In 1772, the São Pedro province governor José Marcelino de Figueiredo started to develop the town. He built schools, mills and pottery facilities.

Then known as Aldeia dos Anjos, in 1806 the town was declared a district of Porto Alegre. By 1880 Gravataí was chartered as a borough ("Vila" in Portuguese). On March 2, 1938, the Executive order #311 declared Gravataí a city.

Geography
According to the Brazilian Institute of Geography and Statistics, the city has a total area of 463.5 km² (192.2 square miles) divided into five separate districts (boroughs): Gravataí, Barro Vermelho, Ipiranga, Itacolomi and Morungava. The main supply of drinking water is provided by the Gravataí River, formed at Banhado Grande and flowing west into the city towards the Guaíba estuary.

Climate

The climate in Gravataí is humid subtropical (Cfa). Summers are warm and the hottest month is February, with an average temperature of 25 °C (77 °F). Winters are cold (by Brazilian standards) and the coldest month is July, with an average temperature of 14 °C (57 °F). The wettest months are August and September, with 140 mm (5.51 in) of precipitation, with rain regularly falling all year long.

Neighbor cities
 North: Novo Hamburgo and Taquara
 South: Alvorada and Viamão
 East: Glorinha
 West: Cachoeirinha and Sapucaia do Sul

Economy

Agriculture was essential to Gravataí's economy during its first two centuries. After the 1950s the city started a process of industrialization. This process was accelerated in 2000 after the inauguration of a General Motors manufacturing plant. Since its opening 600,000 cars have been built, more than one hundred thousand Chevrolet Celta (also known as Suzuki Fun) and Chevrolet Prisma per year.

Today, manufacturing is the major economic driver and Gravataí has been classified as a blue collar city.

Government
The city elects a mayor, who serves a maximum of two four-year terms; Marco Alba is the current mayor.

The city council ("Câmara de Vereadores" in Portuguese) is composed of 21 aldermen elected to office for four years. The council functions as a parliamentary or congressional style legislative body, proposing bills, holding votes (especially the municipal budget), and passing laws to help govern the city.

Demographics

As of the 2010 Census, Gravataí had a population of 255,660, with 92,425 households, and 82,442 families residing in the city. The population density was 551.8 people per km² (1,429.16/sq mi). There were 92,425 housing units at an average density of 199.4/km² (480.86/sq mi). The ethnic/racial makeup of the city was 84.7% White, 8% Brown, 7% Black, 0.2% Asian, and 0.2% Amerindian.

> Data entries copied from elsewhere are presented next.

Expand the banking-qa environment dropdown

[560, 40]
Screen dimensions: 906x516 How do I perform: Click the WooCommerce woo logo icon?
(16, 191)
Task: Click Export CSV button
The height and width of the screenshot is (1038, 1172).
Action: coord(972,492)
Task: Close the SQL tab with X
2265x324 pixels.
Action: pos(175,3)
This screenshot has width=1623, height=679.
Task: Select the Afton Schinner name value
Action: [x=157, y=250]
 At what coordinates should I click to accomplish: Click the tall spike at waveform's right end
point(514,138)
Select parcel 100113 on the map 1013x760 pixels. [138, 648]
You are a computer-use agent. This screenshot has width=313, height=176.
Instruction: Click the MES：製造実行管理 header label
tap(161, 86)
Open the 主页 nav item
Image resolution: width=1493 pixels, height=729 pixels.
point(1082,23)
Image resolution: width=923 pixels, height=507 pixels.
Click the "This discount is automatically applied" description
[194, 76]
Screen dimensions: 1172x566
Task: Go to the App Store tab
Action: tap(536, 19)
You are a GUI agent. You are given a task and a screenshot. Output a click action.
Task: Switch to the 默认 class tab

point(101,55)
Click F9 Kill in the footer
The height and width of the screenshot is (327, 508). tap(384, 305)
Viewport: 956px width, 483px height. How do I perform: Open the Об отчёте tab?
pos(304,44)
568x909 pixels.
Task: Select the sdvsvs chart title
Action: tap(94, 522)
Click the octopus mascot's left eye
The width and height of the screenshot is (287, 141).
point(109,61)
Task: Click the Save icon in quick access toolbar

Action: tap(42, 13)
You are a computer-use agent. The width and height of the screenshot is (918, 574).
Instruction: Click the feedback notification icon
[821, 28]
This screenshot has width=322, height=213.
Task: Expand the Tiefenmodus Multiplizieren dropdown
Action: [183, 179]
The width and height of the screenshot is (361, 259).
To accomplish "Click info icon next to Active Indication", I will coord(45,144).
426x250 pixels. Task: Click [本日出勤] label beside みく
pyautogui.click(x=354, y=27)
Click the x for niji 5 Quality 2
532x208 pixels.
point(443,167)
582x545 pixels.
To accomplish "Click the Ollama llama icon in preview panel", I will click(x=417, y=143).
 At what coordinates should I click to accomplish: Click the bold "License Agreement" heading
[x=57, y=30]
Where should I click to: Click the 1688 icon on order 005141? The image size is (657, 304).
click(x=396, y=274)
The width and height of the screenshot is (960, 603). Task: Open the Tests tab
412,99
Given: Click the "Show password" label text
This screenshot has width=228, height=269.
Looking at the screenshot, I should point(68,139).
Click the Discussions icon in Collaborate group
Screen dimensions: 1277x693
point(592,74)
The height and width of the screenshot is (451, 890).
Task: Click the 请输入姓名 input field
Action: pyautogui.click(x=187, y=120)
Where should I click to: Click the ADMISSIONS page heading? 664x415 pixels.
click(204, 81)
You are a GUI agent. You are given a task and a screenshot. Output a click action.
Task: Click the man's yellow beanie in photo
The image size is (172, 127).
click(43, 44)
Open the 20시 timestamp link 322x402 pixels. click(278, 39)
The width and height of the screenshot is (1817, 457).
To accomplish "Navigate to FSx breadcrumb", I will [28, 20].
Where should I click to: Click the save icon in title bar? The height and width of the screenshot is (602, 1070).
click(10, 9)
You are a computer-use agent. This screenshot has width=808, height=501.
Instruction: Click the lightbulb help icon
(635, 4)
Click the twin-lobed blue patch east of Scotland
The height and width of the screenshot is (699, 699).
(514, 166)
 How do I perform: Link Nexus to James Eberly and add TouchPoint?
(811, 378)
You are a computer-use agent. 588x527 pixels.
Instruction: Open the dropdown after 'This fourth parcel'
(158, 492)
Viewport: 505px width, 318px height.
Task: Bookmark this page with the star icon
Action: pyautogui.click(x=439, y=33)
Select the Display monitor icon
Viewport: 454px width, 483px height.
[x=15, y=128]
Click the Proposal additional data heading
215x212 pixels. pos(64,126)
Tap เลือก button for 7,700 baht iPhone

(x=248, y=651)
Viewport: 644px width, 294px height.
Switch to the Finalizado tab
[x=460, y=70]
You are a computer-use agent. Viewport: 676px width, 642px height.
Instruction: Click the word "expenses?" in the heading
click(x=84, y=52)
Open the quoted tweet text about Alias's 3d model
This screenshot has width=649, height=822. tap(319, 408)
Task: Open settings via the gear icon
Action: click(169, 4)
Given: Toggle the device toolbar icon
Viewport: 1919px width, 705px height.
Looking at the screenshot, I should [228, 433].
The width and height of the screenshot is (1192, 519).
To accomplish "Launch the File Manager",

The per capita income for the city was R$18,642 (US$10,965) in 2007.

Religion

Source: IBGE 2010.

Education
Gravataí has three colleges and universities offering bachelor's and professional or master's degree programs: Universidade Luterana do Brasil, FACENSA, and Faculdade QI.
 Preschool: 69
 Elementary and Middle school: 100
 High school: 23

Transportation
By land, Gravataí is practically midway between São Paulo and Buenos Aires, the two main economic centers of Mercosur. The interstate highway BR-290 passes through the city and connects to BR-101 highway. Rio Grande do Sul capital, Porto Alegre, is  to the west.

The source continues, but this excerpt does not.